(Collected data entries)
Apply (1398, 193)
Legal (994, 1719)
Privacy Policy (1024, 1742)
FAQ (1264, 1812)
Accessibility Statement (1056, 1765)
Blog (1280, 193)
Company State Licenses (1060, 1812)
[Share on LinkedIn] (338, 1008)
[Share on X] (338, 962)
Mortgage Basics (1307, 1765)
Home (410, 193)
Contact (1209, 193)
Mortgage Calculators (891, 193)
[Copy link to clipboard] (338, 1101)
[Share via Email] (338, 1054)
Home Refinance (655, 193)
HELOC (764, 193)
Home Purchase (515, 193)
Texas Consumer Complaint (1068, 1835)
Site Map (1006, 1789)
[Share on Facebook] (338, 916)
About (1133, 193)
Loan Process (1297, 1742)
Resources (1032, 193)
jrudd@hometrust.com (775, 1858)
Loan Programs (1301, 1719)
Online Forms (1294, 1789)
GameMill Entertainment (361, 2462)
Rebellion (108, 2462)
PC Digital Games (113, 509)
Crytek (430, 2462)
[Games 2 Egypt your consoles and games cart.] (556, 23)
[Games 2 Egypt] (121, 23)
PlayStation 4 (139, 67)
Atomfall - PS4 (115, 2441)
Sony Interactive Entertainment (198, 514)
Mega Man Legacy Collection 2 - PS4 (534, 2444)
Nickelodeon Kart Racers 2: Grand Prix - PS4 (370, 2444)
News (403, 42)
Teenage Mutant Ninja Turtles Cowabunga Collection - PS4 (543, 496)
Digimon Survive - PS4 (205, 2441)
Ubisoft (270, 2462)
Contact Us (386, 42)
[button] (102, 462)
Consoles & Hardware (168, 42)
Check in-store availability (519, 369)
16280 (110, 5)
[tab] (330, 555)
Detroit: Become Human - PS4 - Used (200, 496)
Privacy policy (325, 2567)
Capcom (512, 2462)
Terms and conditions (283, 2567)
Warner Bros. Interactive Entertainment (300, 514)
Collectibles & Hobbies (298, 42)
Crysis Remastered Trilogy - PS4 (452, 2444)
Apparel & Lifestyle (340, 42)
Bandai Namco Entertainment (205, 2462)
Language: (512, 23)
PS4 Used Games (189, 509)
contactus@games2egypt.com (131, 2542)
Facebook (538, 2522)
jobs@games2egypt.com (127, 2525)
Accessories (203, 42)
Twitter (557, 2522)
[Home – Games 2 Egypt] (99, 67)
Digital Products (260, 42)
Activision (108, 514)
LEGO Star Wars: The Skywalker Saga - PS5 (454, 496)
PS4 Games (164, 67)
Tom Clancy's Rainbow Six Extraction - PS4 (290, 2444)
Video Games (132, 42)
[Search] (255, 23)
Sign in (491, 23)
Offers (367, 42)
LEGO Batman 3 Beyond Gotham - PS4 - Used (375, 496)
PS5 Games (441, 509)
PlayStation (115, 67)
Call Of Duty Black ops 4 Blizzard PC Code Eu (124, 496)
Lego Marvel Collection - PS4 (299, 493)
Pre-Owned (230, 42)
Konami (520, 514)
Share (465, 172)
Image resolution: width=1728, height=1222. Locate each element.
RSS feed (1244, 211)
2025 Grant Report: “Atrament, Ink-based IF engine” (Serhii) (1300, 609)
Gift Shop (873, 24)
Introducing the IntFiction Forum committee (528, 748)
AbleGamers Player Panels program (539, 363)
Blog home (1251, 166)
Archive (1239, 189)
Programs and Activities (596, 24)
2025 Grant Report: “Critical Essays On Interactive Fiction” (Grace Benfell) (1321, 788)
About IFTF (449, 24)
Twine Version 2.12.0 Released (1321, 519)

* EXERCISE
Repeat every entry exactly, leaving nothing out.

* RESPONSE TO THIS EXERCISE
Apply (1398, 193)
Legal (994, 1719)
Privacy Policy (1024, 1742)
FAQ (1264, 1812)
Accessibility Statement (1056, 1765)
Blog (1280, 193)
Company State Licenses (1060, 1812)
[Share on LinkedIn] (338, 1008)
[Share on X] (338, 962)
Mortgage Basics (1307, 1765)
Home (410, 193)
Contact (1209, 193)
Mortgage Calculators (891, 193)
[Copy link to clipboard] (338, 1101)
[Share via Email] (338, 1054)
Home Refinance (655, 193)
HELOC (764, 193)
Home Purchase (515, 193)
Texas Consumer Complaint (1068, 1835)
Site Map (1006, 1789)
[Share on Facebook] (338, 916)
About (1133, 193)
Loan Process (1297, 1742)
Resources (1032, 193)
jrudd@hometrust.com (775, 1858)
Loan Programs (1301, 1719)
Online Forms (1294, 1789)
GameMill Entertainment (361, 2462)
Rebellion (108, 2462)
PC Digital Games (113, 509)
Crytek (430, 2462)
[Games 2 Egypt your consoles and games cart.] (556, 23)
[Games 2 Egypt] (121, 23)
PlayStation 4 (139, 67)
Atomfall - PS4 (115, 2441)
Sony Interactive Entertainment (198, 514)
Mega Man Legacy Collection 2 - PS4 (534, 2444)
Nickelodeon Kart Racers 2: Grand Prix - PS4 (370, 2444)
News (403, 42)
Teenage Mutant Ninja Turtles Cowabunga Collection - PS4 (543, 496)
Digimon Survive - PS4 (205, 2441)
Ubisoft (270, 2462)
Contact Us (386, 42)
[button] (102, 462)
Consoles & Hardware (168, 42)
Check in-store availability (519, 369)
16280 (110, 5)
[tab] (330, 555)
Detroit: Become Human - PS4 - Used (200, 496)
Privacy policy (325, 2567)
Capcom (512, 2462)
Terms and conditions (283, 2567)
Warner Bros. Interactive Entertainment (300, 514)
Collectibles & Hobbies (298, 42)
Crysis Remastered Trilogy - PS4 (452, 2444)
Apparel & Lifestyle (340, 42)
Bandai Namco Entertainment (205, 2462)
Language: (512, 23)
PS4 Used Games (189, 509)
contactus@games2egypt.com (131, 2542)
Facebook (538, 2522)
jobs@games2egypt.com (127, 2525)
Accessories (203, 42)
Twitter (557, 2522)
[Home – Games 2 Egypt] (99, 67)
Digital Products (260, 42)
Activision (108, 514)
LEGO Star Wars: The Skywalker Saga - PS5 (454, 496)
PS4 Games (164, 67)
Tom Clancy's Rainbow Six Extraction - PS4 (290, 2444)
Video Games (132, 42)
[Search] (255, 23)
Sign in (491, 23)
Offers (367, 42)
LEGO Batman 3 Beyond Gotham - PS4 - Used (375, 496)
PS5 Games (441, 509)
PlayStation (115, 67)
Call Of Duty Black ops 4 Blizzard PC Code Eu (124, 496)
Lego Marvel Collection - PS4 (299, 493)
Pre-Owned (230, 42)
Konami (520, 514)
Share (465, 172)
Image resolution: width=1728, height=1222. Locate each element.
RSS feed (1244, 211)
2025 Grant Report: “Atrament, Ink-based IF engine” (Serhii) (1300, 609)
Gift Shop (873, 24)
Introducing the IntFiction Forum committee (528, 748)
AbleGamers Player Panels program (539, 363)
Blog home (1251, 166)
Archive (1239, 189)
Programs and Activities (596, 24)
2025 Grant Report: “Critical Essays On Interactive Fiction” (Grace Benfell) (1321, 788)
About IFTF (449, 24)
Twine Version 2.12.0 Released (1321, 519)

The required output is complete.